The conversation that put us on the same page revolved around one fact and one what-if only.  Fact: If we didn’t do amputation, Marley was going to continue in pain despite the pain meds until we couldn’t stand to watch her in pain anymore.  Whereas, if we do amputation…”what-if” the amputation gives us one more week, month, three months of pain-free time with her?
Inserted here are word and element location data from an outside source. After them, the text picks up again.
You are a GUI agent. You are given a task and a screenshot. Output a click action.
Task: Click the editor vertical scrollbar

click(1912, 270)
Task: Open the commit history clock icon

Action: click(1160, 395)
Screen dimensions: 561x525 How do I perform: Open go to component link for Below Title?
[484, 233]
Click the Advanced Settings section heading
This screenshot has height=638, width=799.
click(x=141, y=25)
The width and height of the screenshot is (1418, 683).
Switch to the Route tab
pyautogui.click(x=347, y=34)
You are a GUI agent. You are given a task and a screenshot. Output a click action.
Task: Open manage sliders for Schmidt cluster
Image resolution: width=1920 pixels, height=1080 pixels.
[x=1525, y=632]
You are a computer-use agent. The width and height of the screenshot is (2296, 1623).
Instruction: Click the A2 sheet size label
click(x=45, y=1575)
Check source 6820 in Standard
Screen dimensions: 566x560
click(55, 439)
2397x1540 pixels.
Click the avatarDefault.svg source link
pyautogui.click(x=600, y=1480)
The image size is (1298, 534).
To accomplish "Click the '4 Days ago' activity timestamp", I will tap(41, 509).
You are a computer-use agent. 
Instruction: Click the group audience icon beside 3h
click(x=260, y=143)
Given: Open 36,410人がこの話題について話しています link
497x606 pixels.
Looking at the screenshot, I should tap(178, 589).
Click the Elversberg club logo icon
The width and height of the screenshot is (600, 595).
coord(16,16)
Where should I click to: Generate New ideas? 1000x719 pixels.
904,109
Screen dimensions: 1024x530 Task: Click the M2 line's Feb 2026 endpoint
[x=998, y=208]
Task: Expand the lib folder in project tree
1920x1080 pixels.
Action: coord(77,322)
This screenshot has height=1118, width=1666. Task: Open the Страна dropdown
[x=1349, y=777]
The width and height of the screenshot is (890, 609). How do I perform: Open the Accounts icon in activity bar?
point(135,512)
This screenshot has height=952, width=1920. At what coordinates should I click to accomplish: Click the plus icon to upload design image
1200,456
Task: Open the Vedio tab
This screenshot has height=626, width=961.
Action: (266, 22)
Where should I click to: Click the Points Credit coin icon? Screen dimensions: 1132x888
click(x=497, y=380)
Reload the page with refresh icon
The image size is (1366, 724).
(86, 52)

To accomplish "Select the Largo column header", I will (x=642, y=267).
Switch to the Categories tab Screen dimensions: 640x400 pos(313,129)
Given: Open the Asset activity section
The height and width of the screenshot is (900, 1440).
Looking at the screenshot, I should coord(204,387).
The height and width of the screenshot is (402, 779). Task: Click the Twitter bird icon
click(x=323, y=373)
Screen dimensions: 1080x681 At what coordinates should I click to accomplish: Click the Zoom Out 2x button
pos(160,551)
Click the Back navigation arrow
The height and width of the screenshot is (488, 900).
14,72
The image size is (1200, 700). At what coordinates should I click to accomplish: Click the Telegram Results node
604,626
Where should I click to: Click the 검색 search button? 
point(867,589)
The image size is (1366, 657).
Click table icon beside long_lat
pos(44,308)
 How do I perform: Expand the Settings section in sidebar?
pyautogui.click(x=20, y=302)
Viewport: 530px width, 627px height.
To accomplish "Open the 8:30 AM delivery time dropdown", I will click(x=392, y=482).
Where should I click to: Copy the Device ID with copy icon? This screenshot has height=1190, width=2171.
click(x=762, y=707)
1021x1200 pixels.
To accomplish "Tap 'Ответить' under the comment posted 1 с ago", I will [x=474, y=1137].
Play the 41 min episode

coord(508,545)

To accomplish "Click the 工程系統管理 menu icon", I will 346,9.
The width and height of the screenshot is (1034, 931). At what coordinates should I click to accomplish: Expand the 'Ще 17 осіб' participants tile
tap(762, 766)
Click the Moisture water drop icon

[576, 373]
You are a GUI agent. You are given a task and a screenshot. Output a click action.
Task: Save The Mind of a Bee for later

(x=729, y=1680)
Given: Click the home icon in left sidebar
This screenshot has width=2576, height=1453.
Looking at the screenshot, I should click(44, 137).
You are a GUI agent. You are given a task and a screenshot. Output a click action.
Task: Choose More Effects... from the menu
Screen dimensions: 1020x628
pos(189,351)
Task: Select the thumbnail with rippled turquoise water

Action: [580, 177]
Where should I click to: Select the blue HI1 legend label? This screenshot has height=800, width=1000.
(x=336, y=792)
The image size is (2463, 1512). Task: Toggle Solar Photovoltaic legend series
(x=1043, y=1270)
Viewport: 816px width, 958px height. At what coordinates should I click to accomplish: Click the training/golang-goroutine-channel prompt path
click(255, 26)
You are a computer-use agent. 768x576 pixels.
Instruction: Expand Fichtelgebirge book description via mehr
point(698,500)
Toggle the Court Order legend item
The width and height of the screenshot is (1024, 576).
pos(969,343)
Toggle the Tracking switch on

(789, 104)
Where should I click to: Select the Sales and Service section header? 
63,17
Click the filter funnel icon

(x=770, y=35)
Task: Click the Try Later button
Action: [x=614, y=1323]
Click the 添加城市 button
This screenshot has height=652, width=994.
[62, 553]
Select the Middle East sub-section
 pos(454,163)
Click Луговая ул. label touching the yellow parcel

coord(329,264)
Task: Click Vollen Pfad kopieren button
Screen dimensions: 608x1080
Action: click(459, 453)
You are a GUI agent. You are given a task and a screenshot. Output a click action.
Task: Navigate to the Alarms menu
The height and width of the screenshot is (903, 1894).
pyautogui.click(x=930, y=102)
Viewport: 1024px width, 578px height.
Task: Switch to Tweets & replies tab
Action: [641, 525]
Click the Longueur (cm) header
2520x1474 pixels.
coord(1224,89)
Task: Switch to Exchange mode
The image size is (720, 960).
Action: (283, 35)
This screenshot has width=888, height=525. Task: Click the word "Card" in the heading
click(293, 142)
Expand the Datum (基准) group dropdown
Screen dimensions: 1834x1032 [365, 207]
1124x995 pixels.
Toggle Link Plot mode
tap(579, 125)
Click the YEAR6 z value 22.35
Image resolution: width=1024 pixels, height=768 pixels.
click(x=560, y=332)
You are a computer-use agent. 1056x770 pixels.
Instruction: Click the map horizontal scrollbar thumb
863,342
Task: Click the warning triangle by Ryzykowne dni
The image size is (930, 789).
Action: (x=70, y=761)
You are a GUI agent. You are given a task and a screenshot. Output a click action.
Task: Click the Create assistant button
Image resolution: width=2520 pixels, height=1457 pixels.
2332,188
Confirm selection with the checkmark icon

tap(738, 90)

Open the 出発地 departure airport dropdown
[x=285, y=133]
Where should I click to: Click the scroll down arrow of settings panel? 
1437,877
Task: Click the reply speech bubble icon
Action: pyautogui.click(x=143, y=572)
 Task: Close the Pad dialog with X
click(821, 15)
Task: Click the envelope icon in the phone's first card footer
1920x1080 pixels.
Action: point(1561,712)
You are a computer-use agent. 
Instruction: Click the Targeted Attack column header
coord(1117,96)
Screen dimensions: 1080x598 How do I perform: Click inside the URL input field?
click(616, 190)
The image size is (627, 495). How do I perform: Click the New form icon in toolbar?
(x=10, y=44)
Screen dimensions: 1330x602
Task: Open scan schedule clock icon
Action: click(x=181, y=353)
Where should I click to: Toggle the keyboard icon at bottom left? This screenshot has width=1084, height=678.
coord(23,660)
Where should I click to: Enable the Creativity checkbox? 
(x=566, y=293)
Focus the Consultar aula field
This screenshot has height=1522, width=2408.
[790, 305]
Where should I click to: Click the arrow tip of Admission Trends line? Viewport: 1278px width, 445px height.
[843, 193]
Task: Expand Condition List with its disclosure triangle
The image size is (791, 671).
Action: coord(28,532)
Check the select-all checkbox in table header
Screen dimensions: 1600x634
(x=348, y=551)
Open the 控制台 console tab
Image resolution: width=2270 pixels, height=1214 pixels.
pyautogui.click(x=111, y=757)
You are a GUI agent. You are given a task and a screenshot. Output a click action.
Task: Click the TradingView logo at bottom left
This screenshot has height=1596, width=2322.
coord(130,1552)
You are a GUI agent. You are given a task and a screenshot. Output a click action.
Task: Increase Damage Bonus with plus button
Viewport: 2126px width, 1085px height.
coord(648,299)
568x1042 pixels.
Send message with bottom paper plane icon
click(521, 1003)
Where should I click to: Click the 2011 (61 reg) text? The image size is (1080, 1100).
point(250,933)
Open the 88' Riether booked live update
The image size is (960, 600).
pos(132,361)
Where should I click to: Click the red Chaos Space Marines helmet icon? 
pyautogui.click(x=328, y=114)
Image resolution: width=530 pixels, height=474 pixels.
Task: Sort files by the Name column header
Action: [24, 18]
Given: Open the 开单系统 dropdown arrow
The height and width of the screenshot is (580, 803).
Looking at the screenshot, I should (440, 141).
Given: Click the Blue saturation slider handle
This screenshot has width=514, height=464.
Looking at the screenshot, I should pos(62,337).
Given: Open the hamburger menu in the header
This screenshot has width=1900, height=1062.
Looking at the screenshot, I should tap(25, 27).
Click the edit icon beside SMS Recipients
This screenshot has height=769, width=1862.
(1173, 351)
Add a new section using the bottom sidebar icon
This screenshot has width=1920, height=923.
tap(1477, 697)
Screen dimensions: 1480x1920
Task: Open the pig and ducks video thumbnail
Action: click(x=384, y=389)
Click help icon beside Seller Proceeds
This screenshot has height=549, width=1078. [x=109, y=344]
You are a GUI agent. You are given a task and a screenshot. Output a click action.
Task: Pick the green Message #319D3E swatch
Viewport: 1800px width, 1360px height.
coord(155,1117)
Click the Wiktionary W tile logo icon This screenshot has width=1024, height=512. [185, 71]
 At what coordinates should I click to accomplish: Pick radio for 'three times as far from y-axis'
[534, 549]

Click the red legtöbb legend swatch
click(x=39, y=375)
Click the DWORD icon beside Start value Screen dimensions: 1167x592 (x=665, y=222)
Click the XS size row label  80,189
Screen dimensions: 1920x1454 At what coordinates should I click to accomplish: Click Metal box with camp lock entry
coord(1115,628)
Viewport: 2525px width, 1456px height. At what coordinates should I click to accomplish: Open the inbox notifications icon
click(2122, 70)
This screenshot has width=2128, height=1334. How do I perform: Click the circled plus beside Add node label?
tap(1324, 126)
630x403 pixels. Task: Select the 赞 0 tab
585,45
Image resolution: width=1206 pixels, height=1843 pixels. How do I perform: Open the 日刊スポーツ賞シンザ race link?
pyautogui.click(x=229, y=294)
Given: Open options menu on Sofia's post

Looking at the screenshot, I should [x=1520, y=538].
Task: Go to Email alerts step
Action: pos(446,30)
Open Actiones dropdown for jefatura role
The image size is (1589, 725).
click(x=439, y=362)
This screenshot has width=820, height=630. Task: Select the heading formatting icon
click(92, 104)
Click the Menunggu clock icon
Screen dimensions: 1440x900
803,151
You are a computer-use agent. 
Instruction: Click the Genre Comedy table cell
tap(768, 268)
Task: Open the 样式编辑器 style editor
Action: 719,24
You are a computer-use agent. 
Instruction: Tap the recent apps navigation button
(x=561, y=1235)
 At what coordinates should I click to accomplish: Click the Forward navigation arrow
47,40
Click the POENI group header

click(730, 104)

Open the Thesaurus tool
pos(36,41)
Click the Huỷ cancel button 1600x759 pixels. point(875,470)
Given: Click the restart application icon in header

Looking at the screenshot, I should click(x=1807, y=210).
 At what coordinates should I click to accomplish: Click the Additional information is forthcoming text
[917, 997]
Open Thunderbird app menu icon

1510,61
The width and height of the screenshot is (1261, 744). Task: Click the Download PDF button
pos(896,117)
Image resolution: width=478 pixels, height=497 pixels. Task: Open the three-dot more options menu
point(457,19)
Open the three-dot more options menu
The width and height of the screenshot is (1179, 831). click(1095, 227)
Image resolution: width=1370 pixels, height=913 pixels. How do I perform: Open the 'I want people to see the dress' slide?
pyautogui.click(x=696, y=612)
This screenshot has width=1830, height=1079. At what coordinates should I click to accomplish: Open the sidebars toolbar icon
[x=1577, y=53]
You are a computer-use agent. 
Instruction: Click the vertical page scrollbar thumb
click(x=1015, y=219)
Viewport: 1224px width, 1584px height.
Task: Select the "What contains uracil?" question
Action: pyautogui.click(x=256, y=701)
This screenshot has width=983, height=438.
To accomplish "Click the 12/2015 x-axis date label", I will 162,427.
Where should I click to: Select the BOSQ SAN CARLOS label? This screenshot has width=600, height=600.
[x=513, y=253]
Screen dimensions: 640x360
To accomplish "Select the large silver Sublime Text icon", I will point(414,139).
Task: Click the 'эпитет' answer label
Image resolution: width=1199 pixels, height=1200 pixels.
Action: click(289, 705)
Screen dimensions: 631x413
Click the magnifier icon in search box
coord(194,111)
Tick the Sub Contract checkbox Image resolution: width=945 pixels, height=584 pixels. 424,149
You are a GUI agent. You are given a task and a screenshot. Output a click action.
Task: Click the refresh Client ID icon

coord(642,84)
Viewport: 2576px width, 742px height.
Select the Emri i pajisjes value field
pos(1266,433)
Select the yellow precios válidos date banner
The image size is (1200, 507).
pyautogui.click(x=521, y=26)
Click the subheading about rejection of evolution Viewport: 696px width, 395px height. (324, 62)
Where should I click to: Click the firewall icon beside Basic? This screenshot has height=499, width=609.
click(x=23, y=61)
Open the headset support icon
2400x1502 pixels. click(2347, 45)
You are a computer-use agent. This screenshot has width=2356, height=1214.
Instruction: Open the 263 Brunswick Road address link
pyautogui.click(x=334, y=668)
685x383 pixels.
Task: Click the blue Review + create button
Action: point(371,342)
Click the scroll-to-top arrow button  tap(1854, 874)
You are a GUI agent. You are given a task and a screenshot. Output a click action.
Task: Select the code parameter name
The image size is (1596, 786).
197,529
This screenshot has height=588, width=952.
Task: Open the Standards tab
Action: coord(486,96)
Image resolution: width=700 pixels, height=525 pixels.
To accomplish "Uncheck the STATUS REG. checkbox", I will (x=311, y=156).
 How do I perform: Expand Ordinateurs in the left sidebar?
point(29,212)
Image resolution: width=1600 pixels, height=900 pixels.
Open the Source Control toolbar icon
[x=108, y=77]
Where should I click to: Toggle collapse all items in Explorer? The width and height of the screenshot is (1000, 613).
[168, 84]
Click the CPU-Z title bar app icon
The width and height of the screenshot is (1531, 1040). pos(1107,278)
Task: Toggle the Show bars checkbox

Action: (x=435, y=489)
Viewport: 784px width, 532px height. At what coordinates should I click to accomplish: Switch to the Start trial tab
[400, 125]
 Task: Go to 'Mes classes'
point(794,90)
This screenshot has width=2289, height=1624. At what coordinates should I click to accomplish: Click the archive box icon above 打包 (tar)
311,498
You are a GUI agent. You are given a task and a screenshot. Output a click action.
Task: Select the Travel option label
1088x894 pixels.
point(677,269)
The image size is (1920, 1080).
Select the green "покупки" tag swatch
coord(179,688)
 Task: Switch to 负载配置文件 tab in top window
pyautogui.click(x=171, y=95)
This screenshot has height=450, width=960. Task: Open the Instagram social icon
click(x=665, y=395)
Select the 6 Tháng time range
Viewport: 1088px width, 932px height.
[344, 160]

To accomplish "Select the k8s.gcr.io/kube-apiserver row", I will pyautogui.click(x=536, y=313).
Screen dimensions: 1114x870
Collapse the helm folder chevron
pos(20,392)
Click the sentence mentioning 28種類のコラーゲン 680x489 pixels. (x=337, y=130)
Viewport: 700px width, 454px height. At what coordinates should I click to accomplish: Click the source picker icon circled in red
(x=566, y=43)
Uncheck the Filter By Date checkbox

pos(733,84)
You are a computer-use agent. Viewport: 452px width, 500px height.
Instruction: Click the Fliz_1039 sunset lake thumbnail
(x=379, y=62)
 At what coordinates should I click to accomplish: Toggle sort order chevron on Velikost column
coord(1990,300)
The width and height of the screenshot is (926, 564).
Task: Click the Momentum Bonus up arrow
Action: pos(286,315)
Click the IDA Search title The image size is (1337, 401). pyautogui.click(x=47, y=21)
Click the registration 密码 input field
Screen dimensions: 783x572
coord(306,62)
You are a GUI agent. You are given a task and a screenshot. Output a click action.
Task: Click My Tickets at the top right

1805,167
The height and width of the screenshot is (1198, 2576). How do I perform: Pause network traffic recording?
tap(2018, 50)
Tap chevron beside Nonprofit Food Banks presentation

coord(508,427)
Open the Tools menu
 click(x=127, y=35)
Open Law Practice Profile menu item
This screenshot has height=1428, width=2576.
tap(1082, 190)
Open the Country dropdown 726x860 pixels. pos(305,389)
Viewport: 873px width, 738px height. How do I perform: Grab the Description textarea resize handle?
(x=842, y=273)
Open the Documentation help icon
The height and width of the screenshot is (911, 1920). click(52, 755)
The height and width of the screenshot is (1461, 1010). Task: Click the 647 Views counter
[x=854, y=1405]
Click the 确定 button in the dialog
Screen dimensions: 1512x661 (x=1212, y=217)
See, not all what-ifs are bad!

The choice was simple.  Marley wasn’t ready to die.  We agreed that we saw it in her eyes that she was still here fighting.  So “what-if” we stop stressing about everything else and we follow her lead.  Stop thinking like a human and start listening to our dog.  “Mom and Dad.  This hurts.  Like really bad.” ~Marley

Don’t worry, girl, we got you.

 

And she still has her boy to live for. She reminds us everyday.

 

Amputation was scheduled on 6/13 with Dr. W.

Jun 24

What do we do in this house when we get bad news?  Yep, that’s right. We go on vacation!  Well, that’s not always the case but it was with this round of news.  So instead of a whole bunch of words…which we know I like lots of the bad ones.  🙂  Here is our Memorial Day week trip with Marley in pictures.

 

 

One note to make.  Marley got progressively worse on this trip and was back to not using her leg.  She hopped on her three legs like a boss all week trying so hard to be strong.  I knew better.  The shaking and hiding had come back.  She spent some time hiding in a closet down in Virginia.  And at other moments she was at her best and happy.  We knew that our checkup at MSU on June 6th was going to shed more light on what was going on.

Little did we know that we were walking into Round 2 of surgery.